→ **DATA SUPPLIED**
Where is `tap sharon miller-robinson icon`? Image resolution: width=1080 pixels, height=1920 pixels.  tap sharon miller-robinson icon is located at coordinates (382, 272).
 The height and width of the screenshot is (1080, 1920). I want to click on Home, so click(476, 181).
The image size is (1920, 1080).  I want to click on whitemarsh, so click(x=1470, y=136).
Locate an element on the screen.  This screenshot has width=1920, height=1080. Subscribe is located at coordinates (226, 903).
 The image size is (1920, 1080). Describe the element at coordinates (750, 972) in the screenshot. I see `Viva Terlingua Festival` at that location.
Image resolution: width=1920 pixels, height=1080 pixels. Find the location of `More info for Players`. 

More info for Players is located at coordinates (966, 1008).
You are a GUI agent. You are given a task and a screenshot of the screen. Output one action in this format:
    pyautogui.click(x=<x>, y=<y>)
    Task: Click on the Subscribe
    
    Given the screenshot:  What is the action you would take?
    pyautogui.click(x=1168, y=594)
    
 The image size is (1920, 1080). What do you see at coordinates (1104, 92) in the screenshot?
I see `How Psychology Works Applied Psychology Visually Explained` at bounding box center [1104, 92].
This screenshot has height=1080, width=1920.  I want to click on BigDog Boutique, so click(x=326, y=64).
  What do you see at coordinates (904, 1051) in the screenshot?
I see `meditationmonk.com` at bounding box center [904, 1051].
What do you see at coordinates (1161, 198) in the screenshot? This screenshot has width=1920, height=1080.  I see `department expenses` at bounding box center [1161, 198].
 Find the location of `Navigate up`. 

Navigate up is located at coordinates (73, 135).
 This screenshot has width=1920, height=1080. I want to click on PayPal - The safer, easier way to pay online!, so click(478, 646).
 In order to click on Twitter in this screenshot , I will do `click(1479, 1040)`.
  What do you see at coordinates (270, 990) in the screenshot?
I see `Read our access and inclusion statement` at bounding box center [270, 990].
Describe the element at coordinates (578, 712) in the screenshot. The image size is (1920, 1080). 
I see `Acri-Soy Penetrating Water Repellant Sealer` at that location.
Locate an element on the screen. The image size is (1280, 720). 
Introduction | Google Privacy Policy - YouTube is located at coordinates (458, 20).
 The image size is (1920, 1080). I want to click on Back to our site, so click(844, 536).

→ **YOUR OBJECTIVE**
Can you reproduce all of the records above, word for word and line for line, without changing anything?

→ **REPLY TO THE TASK**
Where is `tap sharon miller-robinson icon`? Image resolution: width=1080 pixels, height=1920 pixels.  tap sharon miller-robinson icon is located at coordinates (382, 272).
 The height and width of the screenshot is (1080, 1920). I want to click on Home, so click(476, 181).
The image size is (1920, 1080).  I want to click on whitemarsh, so click(x=1470, y=136).
Locate an element on the screen.  This screenshot has width=1920, height=1080. Subscribe is located at coordinates (226, 903).
 The image size is (1920, 1080). Describe the element at coordinates (750, 972) in the screenshot. I see `Viva Terlingua Festival` at that location.
Image resolution: width=1920 pixels, height=1080 pixels. Find the location of `More info for Players`. 

More info for Players is located at coordinates (966, 1008).
You are a GUI agent. You are given a task and a screenshot of the screen. Output one action in this format:
    pyautogui.click(x=<x>, y=<y>)
    Task: Click on the Subscribe
    
    Given the screenshot:  What is the action you would take?
    pyautogui.click(x=1168, y=594)
    
 The image size is (1920, 1080). What do you see at coordinates (1104, 92) in the screenshot?
I see `How Psychology Works Applied Psychology Visually Explained` at bounding box center [1104, 92].
This screenshot has height=1080, width=1920.  I want to click on BigDog Boutique, so click(x=326, y=64).
  What do you see at coordinates (904, 1051) in the screenshot?
I see `meditationmonk.com` at bounding box center [904, 1051].
What do you see at coordinates (1161, 198) in the screenshot? This screenshot has width=1920, height=1080.  I see `department expenses` at bounding box center [1161, 198].
 Find the location of `Navigate up`. 

Navigate up is located at coordinates (73, 135).
 This screenshot has width=1920, height=1080. I want to click on PayPal - The safer, easier way to pay online!, so click(478, 646).
 In order to click on Twitter in this screenshot , I will do `click(1479, 1040)`.
  What do you see at coordinates (270, 990) in the screenshot?
I see `Read our access and inclusion statement` at bounding box center [270, 990].
Describe the element at coordinates (578, 712) in the screenshot. The image size is (1920, 1080). 
I see `Acri-Soy Penetrating Water Repellant Sealer` at that location.
Locate an element on the screen. The image size is (1280, 720). 
Introduction | Google Privacy Policy - YouTube is located at coordinates (458, 20).
 The image size is (1920, 1080). I want to click on Back to our site, so click(844, 536).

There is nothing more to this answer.